> [SELECTED TEXT]
Skiasharp: [BUG] SKSurface.ReadPixels is super slow

Created on 3 Jul 2020  路  25Comments  路  Source: mono/SkiaSharp

Description

I'm using SkiaSharp with a OpenGL backend and I'm drawing on a SkSurface wich is super fast, took around 0.25ms.
To get the rendered pixel data I'm using SkSurface.ReadPixels to copy the data to a buffer. But this calls are super slow ~30ms.
Is there any chance to speed it up? Or getting a direct pointer to the pixeldata?

Code
var _info = new SKImageInfo(1920, 1080, SKColorType.Bgra8888);
var _glContext = GlContext.Create();
var _glContext.MakeCurrent();
var _glInterface = GRGlInterface.Create();
var _context = GRContext.CreateGl(_glInterface);
var _buffer = Marshal.AllocHGlobal(_info.BytesSize);
_surface = SKSurface.Create(_context, true, _info);

// doing the actual drawing like _surface.Canvas.Draw...

_surface.ReadPixels(_info, _buffer, _info.RowBytes, 0, 0));

Basic Information

  • Version with issue: 2.80.0-preview.24
  • IDE: Rider 2020.1
  • Platform Target Frameworks: .Net Core 3.1

    • macOS 10.15.5 (currently only tested here)

All 25 comments

I'm not an offical Skia developer, but here's my take on it.

  • you are drawing using a GPU backend. That allows for very fasting rendering.

  • however, when you read the pixels back to the CPU, all pixels must be transferred over the PCI bus from GPU memory to host CPU memory. This is called "readback", and is always slow. Furthermore, it stops both the GPU and CPU.

> [SOURCE MATERIAL]
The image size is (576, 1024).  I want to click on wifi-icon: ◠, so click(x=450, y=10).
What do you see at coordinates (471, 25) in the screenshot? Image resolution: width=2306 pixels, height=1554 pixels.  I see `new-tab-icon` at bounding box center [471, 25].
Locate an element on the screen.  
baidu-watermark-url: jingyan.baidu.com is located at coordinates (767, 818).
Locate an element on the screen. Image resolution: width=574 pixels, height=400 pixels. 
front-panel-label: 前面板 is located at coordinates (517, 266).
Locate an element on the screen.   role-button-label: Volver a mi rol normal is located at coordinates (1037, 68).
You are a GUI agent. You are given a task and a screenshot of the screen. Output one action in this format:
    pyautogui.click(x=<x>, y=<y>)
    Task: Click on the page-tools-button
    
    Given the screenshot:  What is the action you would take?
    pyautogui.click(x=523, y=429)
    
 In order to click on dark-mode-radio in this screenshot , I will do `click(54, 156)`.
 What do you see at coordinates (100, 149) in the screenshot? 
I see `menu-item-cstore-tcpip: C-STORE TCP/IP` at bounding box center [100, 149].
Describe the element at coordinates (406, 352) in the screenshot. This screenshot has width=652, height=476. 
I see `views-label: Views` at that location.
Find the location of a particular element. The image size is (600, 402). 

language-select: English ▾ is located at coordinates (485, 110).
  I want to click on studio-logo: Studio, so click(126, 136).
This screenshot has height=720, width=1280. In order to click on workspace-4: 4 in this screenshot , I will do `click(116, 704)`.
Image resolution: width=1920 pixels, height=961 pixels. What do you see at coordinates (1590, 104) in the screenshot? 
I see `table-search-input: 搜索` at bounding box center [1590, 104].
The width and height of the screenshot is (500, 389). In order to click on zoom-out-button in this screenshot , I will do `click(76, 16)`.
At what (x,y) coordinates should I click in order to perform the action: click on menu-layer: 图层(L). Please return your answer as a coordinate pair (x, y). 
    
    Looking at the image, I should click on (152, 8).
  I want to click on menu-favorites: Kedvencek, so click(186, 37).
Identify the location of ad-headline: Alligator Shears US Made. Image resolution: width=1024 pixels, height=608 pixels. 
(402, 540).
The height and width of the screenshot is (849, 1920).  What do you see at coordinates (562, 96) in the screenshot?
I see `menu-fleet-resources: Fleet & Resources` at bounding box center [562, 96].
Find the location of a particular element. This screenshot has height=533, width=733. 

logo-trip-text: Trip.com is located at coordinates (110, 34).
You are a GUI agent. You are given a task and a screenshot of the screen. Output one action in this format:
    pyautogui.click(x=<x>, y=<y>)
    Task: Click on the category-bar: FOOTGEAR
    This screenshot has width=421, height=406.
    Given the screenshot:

> [EXERCISE TASKS]
A: Condense the paragraph of the SkiaSharp ReadPixels issue that starts "I'm using SkiaSharp with a OpenGL backend", keeping its main facts.
B: Retype the part of the SkiaSharp ReadPixels issue that begins at the words "Created on 3" and stops after "took around 0.25ms.".
The lines have no connection to the SkiaSharp ReadPixels issue.

> [PROBLEM SOLUTIONS]
A: With SkiaSharp on an OpenGL backend, drawing on an SKSurface takes about 0.25ms. Copying the rendered pixel data to a buffer with SKSurface.ReadPixels takes about 30ms. The author asks whether this can be sped up or whether a direct pointer to the pixel data can be obtained.

B:
Created on 3 Jul 2020  路  25Comments  路  Source: mono/SkiaSharp

Description

I'm using SkiaSharp with a OpenGL backend and I'm drawing on a SkSurface wich is super fast, took around 0.25ms.